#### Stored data
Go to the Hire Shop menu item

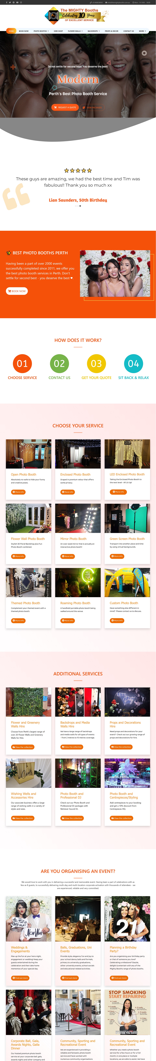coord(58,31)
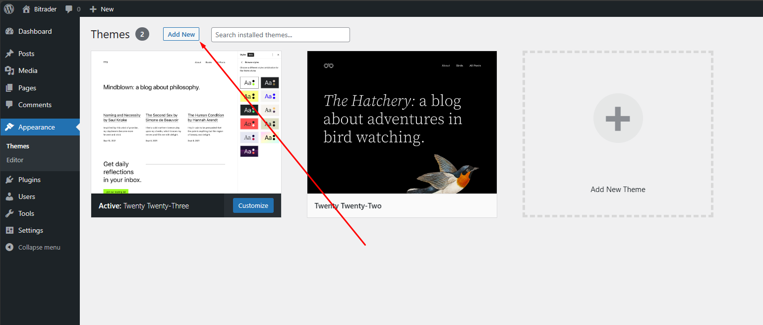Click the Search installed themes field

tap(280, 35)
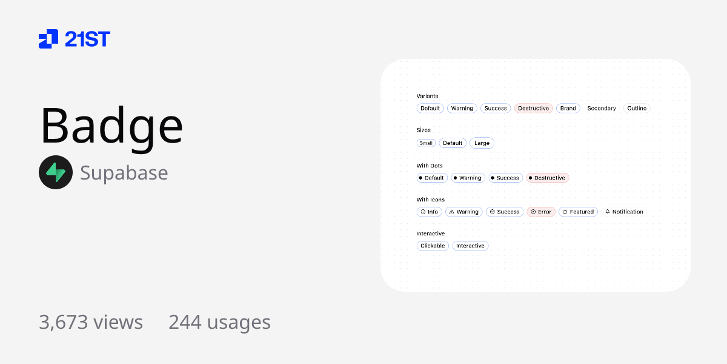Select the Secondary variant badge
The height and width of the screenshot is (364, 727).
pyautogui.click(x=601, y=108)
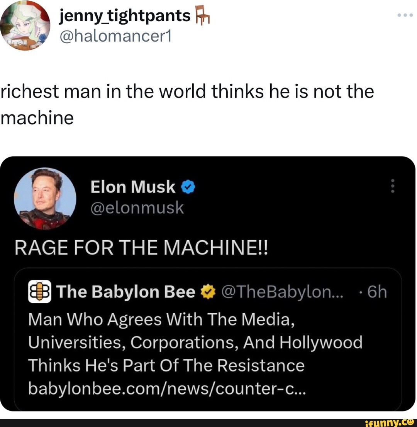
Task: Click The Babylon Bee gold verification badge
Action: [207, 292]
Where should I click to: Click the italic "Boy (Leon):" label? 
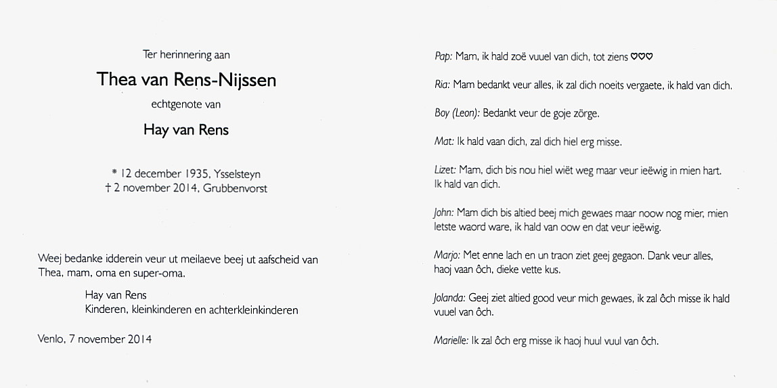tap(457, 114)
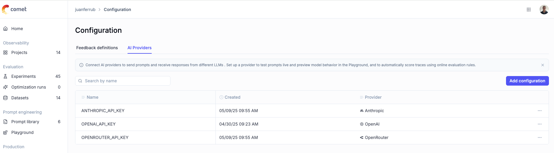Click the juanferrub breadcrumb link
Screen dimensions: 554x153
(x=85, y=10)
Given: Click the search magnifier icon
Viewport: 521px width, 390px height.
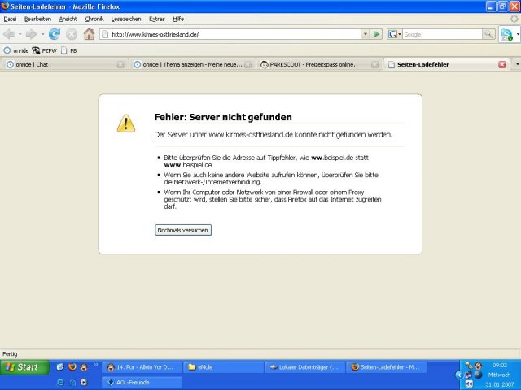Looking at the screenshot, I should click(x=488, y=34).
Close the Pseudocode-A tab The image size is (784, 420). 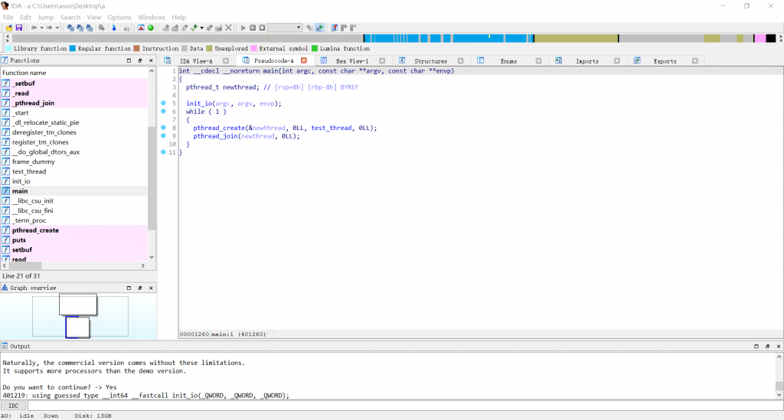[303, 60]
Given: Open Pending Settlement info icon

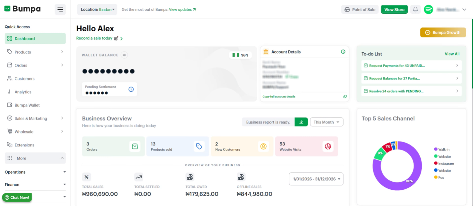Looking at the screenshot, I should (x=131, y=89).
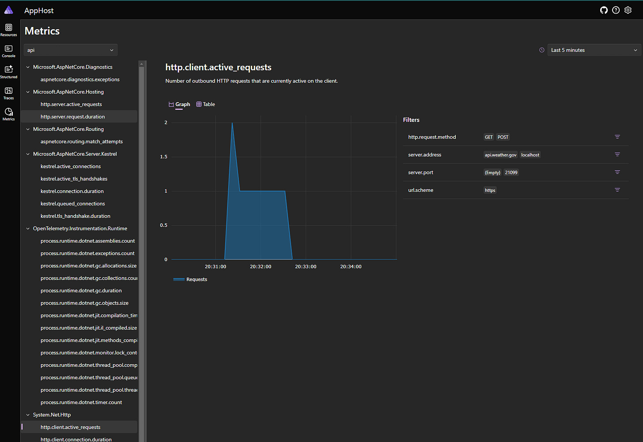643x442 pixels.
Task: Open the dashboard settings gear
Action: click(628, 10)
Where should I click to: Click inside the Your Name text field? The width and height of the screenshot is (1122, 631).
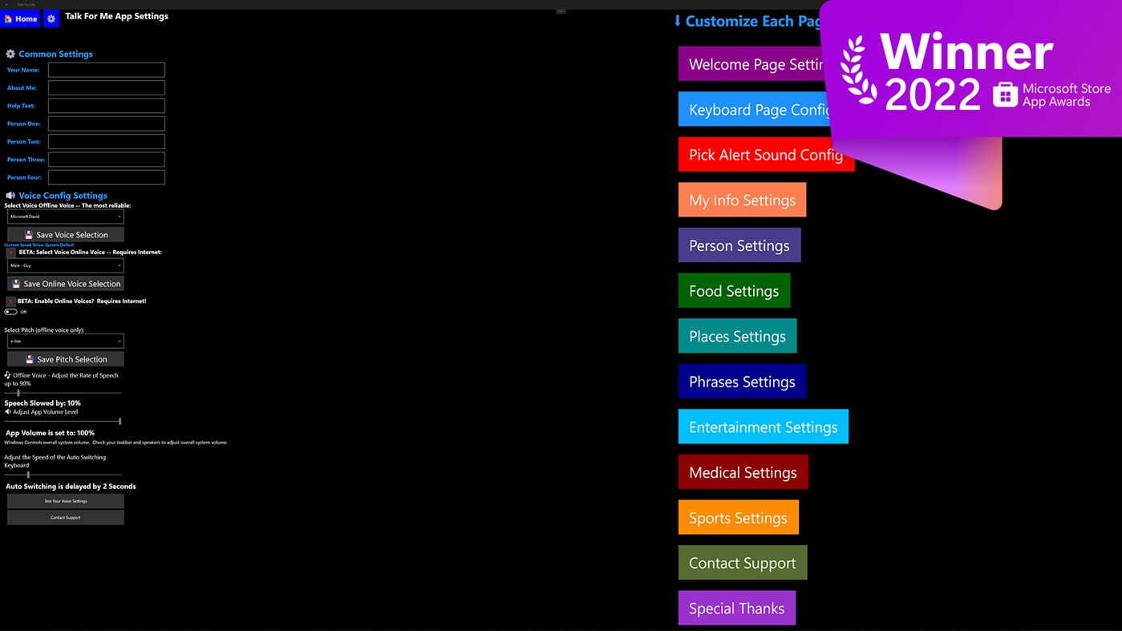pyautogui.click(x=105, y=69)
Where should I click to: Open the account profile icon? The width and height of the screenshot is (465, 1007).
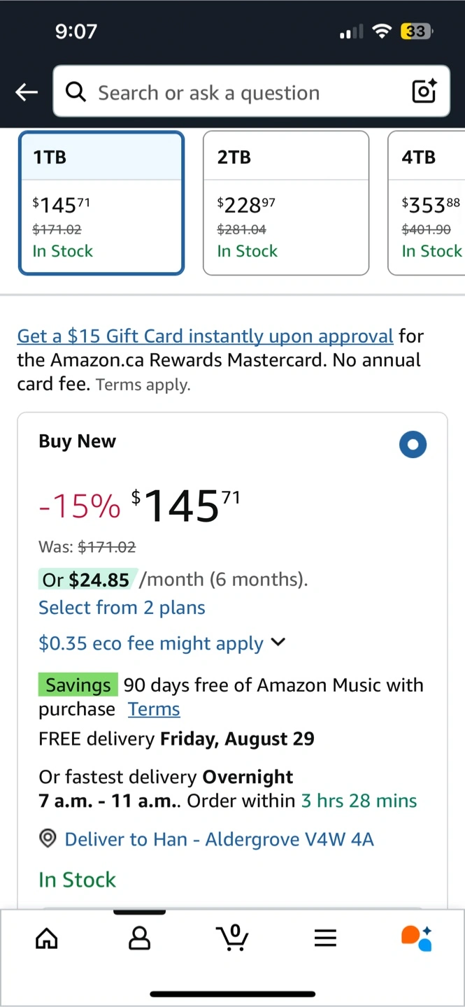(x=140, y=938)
==
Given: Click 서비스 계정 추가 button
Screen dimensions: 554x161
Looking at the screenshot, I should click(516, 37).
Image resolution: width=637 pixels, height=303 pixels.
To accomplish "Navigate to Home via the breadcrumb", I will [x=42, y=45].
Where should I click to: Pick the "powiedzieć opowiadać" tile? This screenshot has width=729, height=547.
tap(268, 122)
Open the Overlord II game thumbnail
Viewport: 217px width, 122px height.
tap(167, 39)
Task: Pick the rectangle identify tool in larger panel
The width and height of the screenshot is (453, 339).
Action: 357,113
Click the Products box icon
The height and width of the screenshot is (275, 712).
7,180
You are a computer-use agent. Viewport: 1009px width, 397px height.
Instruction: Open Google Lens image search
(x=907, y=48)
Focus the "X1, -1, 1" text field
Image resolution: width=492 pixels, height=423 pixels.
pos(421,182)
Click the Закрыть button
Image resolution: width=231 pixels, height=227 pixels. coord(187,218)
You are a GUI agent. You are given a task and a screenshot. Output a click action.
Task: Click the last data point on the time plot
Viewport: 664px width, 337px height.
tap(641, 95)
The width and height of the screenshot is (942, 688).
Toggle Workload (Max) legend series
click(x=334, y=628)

#### Exercise instructions
Your answer should be the lines of the records that include the word "agent".

#### Result of this exercise
You are a computer-use agent. Viewport: 1009px width, 397px height.
You are a GUI agent. You are given a task and a screenshot. Output a click action.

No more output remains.